Ontario MPP
- In office 1934–1943
- Preceded by: Henry Isaac Price
- Succeeded by: Charles Millard
- Constituency: York West

Personal details
- Born: September 1, 1880 Highfield, Ontario
- Died: October 6, 1950 (aged 70) Toronto, Ontario
- Party: Liberal
- Spouse: Alice Garbutt (m. 1905)
- Occupation: Farmer

= William James Gardhouse =

Canadian politician

William James Gardhouse (September 1, 1880 - October 6, 1950) was a farmer, livestock breeder and politician in Ontario, Canada. He represented York West in the Legislative Assembly of Ontario from 1934 to 1943 as a Liberal.

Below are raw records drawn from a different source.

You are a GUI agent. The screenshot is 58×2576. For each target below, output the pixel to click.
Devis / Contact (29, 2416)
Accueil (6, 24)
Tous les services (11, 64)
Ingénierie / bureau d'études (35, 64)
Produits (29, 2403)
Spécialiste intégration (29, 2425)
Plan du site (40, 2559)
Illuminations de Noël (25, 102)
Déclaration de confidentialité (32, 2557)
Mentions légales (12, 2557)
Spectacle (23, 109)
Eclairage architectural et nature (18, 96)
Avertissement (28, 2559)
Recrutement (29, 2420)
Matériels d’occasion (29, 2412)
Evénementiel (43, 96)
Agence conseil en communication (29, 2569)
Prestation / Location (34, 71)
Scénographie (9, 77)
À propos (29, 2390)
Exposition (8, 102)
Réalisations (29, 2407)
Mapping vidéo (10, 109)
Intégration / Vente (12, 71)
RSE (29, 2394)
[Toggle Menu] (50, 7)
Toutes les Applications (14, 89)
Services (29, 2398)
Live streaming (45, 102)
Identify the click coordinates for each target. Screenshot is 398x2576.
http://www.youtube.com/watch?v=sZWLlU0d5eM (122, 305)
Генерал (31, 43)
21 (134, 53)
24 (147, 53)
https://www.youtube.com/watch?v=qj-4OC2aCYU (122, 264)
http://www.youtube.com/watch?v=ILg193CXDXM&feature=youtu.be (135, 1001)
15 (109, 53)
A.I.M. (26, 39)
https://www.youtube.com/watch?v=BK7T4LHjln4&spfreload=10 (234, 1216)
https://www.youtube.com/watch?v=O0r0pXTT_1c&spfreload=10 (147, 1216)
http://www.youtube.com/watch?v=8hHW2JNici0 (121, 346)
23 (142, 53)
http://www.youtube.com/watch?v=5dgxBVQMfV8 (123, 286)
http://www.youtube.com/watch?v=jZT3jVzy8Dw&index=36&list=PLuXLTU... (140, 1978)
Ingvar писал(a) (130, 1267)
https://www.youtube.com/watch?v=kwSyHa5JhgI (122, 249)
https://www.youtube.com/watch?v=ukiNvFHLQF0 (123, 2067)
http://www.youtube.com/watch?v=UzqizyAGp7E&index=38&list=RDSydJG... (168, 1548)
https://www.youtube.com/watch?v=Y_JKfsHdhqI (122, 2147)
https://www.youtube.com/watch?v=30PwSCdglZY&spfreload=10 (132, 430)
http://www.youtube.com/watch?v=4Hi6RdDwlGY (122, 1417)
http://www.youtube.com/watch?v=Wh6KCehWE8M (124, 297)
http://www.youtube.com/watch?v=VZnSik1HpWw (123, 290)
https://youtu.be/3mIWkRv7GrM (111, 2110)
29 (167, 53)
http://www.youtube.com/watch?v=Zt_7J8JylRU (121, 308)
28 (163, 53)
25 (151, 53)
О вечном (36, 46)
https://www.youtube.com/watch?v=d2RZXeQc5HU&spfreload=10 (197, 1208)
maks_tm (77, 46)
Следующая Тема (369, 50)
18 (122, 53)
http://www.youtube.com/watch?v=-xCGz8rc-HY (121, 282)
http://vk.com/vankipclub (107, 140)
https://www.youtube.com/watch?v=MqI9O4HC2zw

The son of John Gardhouse and Mary Alice Dickson, he was born in Highfield (now part of Etobicoke) and was educated at the Ontario Agricultural College. In 1905, he married the Alice Garbutt. He served on the Thistledown School Board. Gardhouse was warden for York County. He served as reeve of Etobicoke from 1921 to 1924 and in 1932.

Gardhouse ran unsuccessfully for a seat in the Ontario assembly in 1932; he was elected in 1934 and re-elected in 1937.

He suffered a heart attack in 1947 and died three years later at the age of 70.